A família estuda a criação de uma organização de apoio a vítimas e finaliza uma pesquisa científica que busca o reconhecimento do que chamam de feminicídio subjetivo ou feminicídio psicológico – uma vertente ainda não tipificada pela legislação brasileira.
As denúncias da irmã e o que mostram as investigações
O caso ganhou repercussão nacional após Jaqueline expor, em novembro de 2024, trechos das conversas entre Joyce e Thiago. Em 8 de dezembro daquele ano, o ac24horas revelou que a Polícia Civil analisava mais de 5 mil páginas de diálogos, em que a voz do agressor se sobrepunha em volume e frequência.
Ao longo de oito meses e 15 dias de relação virtual, Joyce enviou mais de R$ 100 mil ao companheiro e financiou um carro em nome próprio, além de pagar despesas diversas, inclusive refeições por aplicativo feitas por ele em Minas Gerais.

**Tarefa**
Como prossegue a reportagem sobre o caso de Joyce depois do último parágrafo? Escreva a continuação.

Entradas de dados coletadas

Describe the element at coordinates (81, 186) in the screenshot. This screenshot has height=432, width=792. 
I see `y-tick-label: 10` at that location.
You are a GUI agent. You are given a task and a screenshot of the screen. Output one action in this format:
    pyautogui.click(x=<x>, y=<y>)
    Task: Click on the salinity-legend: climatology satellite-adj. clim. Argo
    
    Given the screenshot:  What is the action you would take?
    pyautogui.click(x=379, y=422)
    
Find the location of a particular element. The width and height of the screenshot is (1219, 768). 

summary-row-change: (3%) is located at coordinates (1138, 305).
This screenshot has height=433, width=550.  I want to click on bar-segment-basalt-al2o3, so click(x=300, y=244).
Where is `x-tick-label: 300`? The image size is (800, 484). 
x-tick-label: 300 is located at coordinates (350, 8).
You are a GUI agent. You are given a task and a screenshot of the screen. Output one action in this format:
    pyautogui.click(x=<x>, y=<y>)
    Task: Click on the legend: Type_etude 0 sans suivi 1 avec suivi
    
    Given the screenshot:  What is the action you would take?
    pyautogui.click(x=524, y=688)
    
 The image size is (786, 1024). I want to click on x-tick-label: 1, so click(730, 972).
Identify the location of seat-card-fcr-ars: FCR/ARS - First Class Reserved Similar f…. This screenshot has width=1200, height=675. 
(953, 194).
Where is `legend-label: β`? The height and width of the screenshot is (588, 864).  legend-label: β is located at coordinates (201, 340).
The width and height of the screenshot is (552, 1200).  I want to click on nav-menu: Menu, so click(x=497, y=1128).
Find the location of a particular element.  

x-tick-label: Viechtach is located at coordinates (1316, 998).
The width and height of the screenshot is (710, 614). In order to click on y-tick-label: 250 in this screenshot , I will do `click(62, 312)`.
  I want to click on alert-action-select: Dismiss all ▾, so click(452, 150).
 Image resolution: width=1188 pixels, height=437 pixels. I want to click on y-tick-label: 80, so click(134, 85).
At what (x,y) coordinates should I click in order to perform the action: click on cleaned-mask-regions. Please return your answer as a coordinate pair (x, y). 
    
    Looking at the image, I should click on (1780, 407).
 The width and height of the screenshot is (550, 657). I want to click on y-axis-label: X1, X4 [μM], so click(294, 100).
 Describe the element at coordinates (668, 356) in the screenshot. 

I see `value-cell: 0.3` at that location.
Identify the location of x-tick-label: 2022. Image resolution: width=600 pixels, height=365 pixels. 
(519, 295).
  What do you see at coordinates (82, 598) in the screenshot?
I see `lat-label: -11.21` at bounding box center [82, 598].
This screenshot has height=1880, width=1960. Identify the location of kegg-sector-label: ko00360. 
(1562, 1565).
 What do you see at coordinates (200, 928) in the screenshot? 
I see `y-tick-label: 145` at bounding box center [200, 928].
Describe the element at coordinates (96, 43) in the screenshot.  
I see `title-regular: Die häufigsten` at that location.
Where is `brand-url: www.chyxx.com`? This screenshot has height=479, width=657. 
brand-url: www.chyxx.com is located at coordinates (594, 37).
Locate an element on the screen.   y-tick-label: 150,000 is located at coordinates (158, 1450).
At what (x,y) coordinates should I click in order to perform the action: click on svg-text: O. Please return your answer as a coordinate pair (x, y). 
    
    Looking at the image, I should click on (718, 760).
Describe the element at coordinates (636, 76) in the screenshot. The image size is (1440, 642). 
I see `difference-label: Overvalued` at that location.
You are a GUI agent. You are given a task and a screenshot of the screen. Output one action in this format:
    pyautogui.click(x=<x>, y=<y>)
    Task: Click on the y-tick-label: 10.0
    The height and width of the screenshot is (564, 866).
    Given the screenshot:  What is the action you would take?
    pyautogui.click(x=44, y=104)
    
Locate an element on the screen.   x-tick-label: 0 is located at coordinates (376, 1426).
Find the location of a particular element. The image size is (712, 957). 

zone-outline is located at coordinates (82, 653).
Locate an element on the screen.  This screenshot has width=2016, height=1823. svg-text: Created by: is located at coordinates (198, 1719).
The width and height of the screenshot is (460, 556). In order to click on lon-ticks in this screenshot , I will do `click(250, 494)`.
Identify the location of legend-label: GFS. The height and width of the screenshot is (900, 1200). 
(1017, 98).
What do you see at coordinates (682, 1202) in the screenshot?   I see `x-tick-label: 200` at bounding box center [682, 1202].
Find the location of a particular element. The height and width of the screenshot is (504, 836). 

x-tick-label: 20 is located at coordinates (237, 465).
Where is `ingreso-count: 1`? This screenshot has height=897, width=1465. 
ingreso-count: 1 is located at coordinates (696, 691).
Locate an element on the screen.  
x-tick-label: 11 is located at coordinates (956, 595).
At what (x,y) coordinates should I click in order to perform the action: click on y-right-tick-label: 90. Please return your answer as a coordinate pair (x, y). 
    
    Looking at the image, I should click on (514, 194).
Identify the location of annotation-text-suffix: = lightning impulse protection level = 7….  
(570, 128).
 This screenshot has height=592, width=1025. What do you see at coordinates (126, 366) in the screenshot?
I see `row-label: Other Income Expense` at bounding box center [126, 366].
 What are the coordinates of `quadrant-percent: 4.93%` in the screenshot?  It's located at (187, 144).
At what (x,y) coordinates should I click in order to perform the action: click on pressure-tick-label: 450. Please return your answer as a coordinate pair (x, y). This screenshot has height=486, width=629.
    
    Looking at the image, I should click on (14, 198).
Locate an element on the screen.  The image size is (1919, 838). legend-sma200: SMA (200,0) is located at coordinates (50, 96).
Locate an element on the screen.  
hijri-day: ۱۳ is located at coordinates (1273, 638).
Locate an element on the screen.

**Resposta**
Foto: texto de mensagens trocadas entre Joyce e Thiago I Sérgio Vale/ac24horas
Os dois se encontraram presencialmente apenas duas vezes no Acre – encontros descritos pela família como traumáticos, inclusive para a filha de Joyce, que teria sido importunada pelo investigado. Para Jaqueline, o ciclo de manipulação psicológica e exploração financeira criou um ambiente de total controle emocional. “Ele assassinou a mente da Joyce. Ela só agrediu o corpo dela”, disse à reportagem no ano passado.
Falhas institucionais e discussão sobre feminicídio psicológico
O caso também levantou questionamentos sobre falhas no atendimento institucional. A formalização de uma Medida Protetiva de Urgência
teria demorado mais de 30 horas, familiares relataram dificuldades ao tentar registrar boletim de ocorrência enquanto Joyce estava hospitalizada e houve demora na comunicação entre o hospital e o Instituto Médico Legal após a morte, prejudicando a coleta de exames.
PL Joyce Araújo: repercussão nacional e tramitação na Câmara
Em março de 2025, a repercussão do caso inspirou a deputada federal Socorro Neri (PP) a apresentar o Projeto de Lei Joyce Araújo, que triplica a pena para o crime de induzimento ao suicídio quando praticado dentro de relações tóxicas, abusivas ou por estelionato sentimental.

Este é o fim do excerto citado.